### WORK INSTRUCTIONS
Please give the listing again, word for word, with nothing left out.

### TASK MATERIAL
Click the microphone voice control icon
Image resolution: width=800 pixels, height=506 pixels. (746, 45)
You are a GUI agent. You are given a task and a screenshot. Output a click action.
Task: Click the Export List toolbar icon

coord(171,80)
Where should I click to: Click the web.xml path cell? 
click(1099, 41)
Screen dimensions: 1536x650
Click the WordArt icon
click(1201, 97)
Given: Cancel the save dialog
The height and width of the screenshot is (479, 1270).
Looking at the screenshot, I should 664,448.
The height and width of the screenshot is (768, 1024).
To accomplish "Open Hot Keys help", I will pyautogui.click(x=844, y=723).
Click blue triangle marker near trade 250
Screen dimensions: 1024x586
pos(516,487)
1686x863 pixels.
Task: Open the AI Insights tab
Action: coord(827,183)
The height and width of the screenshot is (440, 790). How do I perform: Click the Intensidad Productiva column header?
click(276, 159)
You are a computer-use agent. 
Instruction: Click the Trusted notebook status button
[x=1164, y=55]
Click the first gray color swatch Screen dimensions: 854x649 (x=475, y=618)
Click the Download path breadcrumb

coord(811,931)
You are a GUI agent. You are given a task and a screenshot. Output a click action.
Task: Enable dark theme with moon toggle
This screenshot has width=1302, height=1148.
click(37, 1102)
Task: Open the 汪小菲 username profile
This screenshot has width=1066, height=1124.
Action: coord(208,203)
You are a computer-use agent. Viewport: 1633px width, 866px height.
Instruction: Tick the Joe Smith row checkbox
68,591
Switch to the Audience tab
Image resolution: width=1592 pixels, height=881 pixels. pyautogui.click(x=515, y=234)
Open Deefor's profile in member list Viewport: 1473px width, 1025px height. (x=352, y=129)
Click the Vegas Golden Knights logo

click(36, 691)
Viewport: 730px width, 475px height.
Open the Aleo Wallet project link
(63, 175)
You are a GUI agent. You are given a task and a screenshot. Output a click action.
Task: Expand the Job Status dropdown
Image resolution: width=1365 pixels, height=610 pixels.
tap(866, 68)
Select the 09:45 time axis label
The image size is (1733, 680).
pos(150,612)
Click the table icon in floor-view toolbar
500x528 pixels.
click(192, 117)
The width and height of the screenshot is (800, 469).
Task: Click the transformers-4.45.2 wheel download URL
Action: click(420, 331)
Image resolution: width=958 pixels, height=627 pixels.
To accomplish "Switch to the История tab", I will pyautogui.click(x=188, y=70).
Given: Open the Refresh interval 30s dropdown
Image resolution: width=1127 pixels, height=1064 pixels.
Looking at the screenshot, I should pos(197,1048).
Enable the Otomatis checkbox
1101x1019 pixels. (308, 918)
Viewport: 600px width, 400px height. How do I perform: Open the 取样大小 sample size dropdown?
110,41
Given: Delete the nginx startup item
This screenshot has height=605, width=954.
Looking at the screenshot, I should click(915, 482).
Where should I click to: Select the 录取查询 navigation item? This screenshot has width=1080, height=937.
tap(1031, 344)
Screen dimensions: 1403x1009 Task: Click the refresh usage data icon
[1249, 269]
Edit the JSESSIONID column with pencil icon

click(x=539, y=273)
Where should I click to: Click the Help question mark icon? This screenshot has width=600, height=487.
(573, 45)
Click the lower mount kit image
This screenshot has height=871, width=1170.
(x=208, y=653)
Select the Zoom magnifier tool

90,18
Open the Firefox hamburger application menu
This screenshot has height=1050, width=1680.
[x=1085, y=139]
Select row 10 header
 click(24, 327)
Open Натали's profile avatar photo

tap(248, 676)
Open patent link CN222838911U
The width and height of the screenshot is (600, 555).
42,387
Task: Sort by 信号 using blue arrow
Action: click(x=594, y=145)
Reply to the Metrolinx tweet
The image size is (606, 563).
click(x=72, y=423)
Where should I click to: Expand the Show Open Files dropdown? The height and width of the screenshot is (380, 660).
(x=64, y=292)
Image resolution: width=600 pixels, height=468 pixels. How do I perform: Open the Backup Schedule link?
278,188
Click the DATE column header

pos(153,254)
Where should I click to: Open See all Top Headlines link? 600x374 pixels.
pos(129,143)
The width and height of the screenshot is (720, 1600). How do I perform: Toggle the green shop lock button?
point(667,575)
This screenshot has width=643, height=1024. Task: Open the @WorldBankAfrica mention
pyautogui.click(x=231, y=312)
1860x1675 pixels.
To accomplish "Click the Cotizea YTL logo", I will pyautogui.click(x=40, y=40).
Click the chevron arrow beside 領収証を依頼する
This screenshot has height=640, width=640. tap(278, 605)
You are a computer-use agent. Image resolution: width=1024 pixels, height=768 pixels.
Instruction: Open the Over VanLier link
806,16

### ANSWER FOR THE TASK
Click the microphone voice control icon
Image resolution: width=800 pixels, height=506 pixels. (746, 45)
You are a GUI agent. You are given a task and a screenshot. Output a click action.
Task: Click the Export List toolbar icon

coord(171,80)
Where should I click to: Click the web.xml path cell? 
click(1099, 41)
Screen dimensions: 1536x650
Click the WordArt icon
click(1201, 97)
Given: Cancel the save dialog
The height and width of the screenshot is (479, 1270).
Looking at the screenshot, I should 664,448.
The height and width of the screenshot is (768, 1024).
To accomplish "Open Hot Keys help", I will pyautogui.click(x=844, y=723).
Click blue triangle marker near trade 250
Screen dimensions: 1024x586
pos(516,487)
1686x863 pixels.
Task: Open the AI Insights tab
Action: coord(827,183)
The height and width of the screenshot is (440, 790). How do I perform: Click the Intensidad Productiva column header?
click(276, 159)
You are a computer-use agent. 
Instruction: Click the Trusted notebook status button
[x=1164, y=55]
Click the first gray color swatch Screen dimensions: 854x649 (x=475, y=618)
Click the Download path breadcrumb

coord(811,931)
You are a GUI agent. You are given a task and a screenshot. Output a click action.
Task: Enable dark theme with moon toggle
This screenshot has width=1302, height=1148.
click(37, 1102)
Task: Open the 汪小菲 username profile
This screenshot has width=1066, height=1124.
Action: coord(208,203)
You are a computer-use agent. Viewport: 1633px width, 866px height.
Instruction: Tick the Joe Smith row checkbox
68,591
Switch to the Audience tab
Image resolution: width=1592 pixels, height=881 pixels. pyautogui.click(x=515, y=234)
Open Deefor's profile in member list Viewport: 1473px width, 1025px height. (x=352, y=129)
Click the Vegas Golden Knights logo

click(36, 691)
Viewport: 730px width, 475px height.
Open the Aleo Wallet project link
(63, 175)
You are a GUI agent. You are given a task and a screenshot. Output a click action.
Task: Expand the Job Status dropdown
Image resolution: width=1365 pixels, height=610 pixels.
tap(866, 68)
Select the 09:45 time axis label
The image size is (1733, 680).
pos(150,612)
Click the table icon in floor-view toolbar
500x528 pixels.
click(192, 117)
The width and height of the screenshot is (800, 469).
Task: Click the transformers-4.45.2 wheel download URL
Action: click(420, 331)
Image resolution: width=958 pixels, height=627 pixels.
To accomplish "Switch to the История tab", I will pyautogui.click(x=188, y=70).
Given: Open the Refresh interval 30s dropdown
Image resolution: width=1127 pixels, height=1064 pixels.
Looking at the screenshot, I should pos(197,1048).
Enable the Otomatis checkbox
1101x1019 pixels. (308, 918)
Viewport: 600px width, 400px height. How do I perform: Open the 取样大小 sample size dropdown?
110,41
Given: Delete the nginx startup item
This screenshot has height=605, width=954.
Looking at the screenshot, I should click(915, 482).
Where should I click to: Select the 录取查询 navigation item? This screenshot has width=1080, height=937.
tap(1031, 344)
Screen dimensions: 1403x1009 Task: Click the refresh usage data icon
[1249, 269]
Edit the JSESSIONID column with pencil icon

click(x=539, y=273)
Where should I click to: Click the Help question mark icon? This screenshot has width=600, height=487.
(573, 45)
Click the lower mount kit image
This screenshot has height=871, width=1170.
(x=208, y=653)
Select the Zoom magnifier tool

90,18
Open the Firefox hamburger application menu
This screenshot has height=1050, width=1680.
[x=1085, y=139]
Select row 10 header
 click(24, 327)
Open Натали's profile avatar photo

tap(248, 676)
Open patent link CN222838911U
The width and height of the screenshot is (600, 555).
42,387
Task: Sort by 信号 using blue arrow
Action: click(x=594, y=145)
Reply to the Metrolinx tweet
The image size is (606, 563).
click(x=72, y=423)
Where should I click to: Expand the Show Open Files dropdown? The height and width of the screenshot is (380, 660).
(x=64, y=292)
Image resolution: width=600 pixels, height=468 pixels. How do I perform: Open the Backup Schedule link?
278,188
Click the DATE column header

pos(153,254)
Where should I click to: Open See all Top Headlines link? 600x374 pixels.
pos(129,143)
The width and height of the screenshot is (720, 1600). How do I perform: Toggle the green shop lock button?
point(667,575)
This screenshot has width=643, height=1024. Task: Open the @WorldBankAfrica mention
pyautogui.click(x=231, y=312)
1860x1675 pixels.
To accomplish "Click the Cotizea YTL logo", I will pyautogui.click(x=40, y=40).
Click the chevron arrow beside 領収証を依頼する
This screenshot has height=640, width=640. tap(278, 605)
You are a computer-use agent. Image resolution: width=1024 pixels, height=768 pixels.
Instruction: Open the Over VanLier link
806,16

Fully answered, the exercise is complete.